街道干事那几句关于“阶级成分”的话,就像一颗投入九十五号院这潭浅水里的深水炸弹。表面上看着风平浪静,水底下却早已是暗流汹涌,把各家的鱼虾都给炸懵了,一个个心里都翻江倒海,没了着落。

其中,被炸得最晕头转向,脑子里嗡嗡作响的,就是前院的阎埠贵。

一整个下午,阎埠贵都坐立不安。他把自己关在东厢房那间又当卧室又当书房的小屋里,像一头被困在笼子里的狼,来来回回地踱步。屋子本就不大,放了床和一张书桌后,只剩下中间一条窄窄的过道,他就在这过道上,从南走到北,又从北走到南,脚下的旧地板被他踩得“吱扭——吱扭——”直响,像是在为他心里的焦虑伴奏。

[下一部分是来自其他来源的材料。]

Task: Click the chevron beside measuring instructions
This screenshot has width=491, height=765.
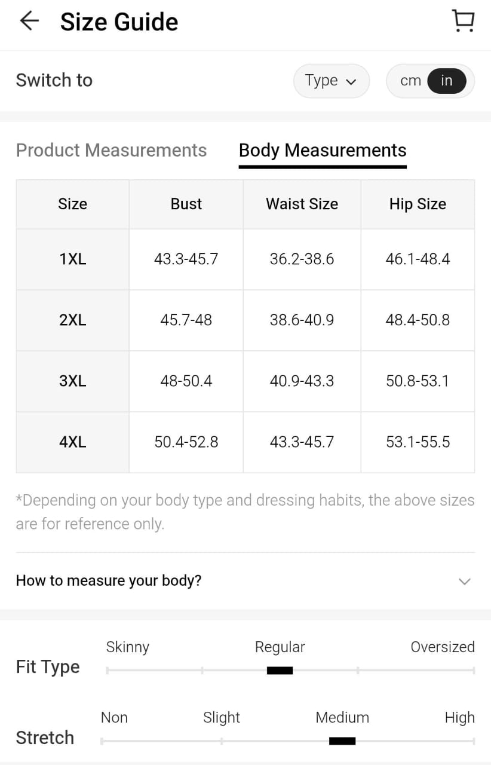Action: [464, 582]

他婆娘正在里屋的炕上纳着鞋底,听着这动静,只觉得眼晕心烦,手里的针有好几次都差点扎到手上。终于,她忍不住了,停下手里的活计,冲着外屋没好气地嚷嚷:“我说当家的,你这是屁股底下长钉子了?还是踩着电门了?转来转去的,晃得我头都疼了!”

“你懂个屁!”阎埠贵猛地停下脚步,像被踩了尾巴的猫,几步窜到里屋门口,压低了声音,那张布满褶子的脸上,神情严肃得像是第二天就要上法场,“这是天大的事!是能决定咱们家往后几十年,是吃香的喝辣的,还是得夹着尾巴做人,顿顿喝西北风的大事!”

“不就是登个记嘛,你至于吗?听你这口气,跟天要塌下来似的。”阎婆娘撇撇嘴,显然没把这事儿太放在心上。

“头发长见识短!蠢婆娘!”阎埠贵恨铁不成钢地跺了跺脚,凑到她跟前,唾沫星子都快喷到她脸上了,“这叫‘阶级成分’!我问你,我是干啥的?”

“教书的啊,小学老师,文化人。”

“我爹呢?你公公!”

“解放前,在城门口开了个小杂货铺子,卖点油盐酱醋的。”

“这不就结了!”阎埠贵一拍大腿,脸皱得像个苦瓜,“教书的,好听点叫‘知识分子’,往难听了说,就叫‘小资产阶级’!开铺子的,叫‘小商人’,也属于‘资产阶级’!你听听,这两个词儿,哪个沾着‘光荣’的边儿了?哪个不是要被人家拿放大镜瞅的?咱们家这成分,悬!危险啊!”

阎婆娘听他这么一分析,脑子也“嗡”的一下,手里的针“啪嗒”掉在了炕席上,脸也跟着白了:“那……那可咋办啊?当家的,咱家可不能成坏分子啊!我可不想出门被人戳脊梁骨!”

“所以得想办法!”阎埠贵见总算把事情的严重性跟她说明白了,这才稍微缓了口气,又走回外屋的书桌边。他拿起那本被他翻得起了毛边、每一页都记满了鸡毛蒜皮的账本,这本记录着家里每一分钱进出的册子,此刻成了他的“作战地图”。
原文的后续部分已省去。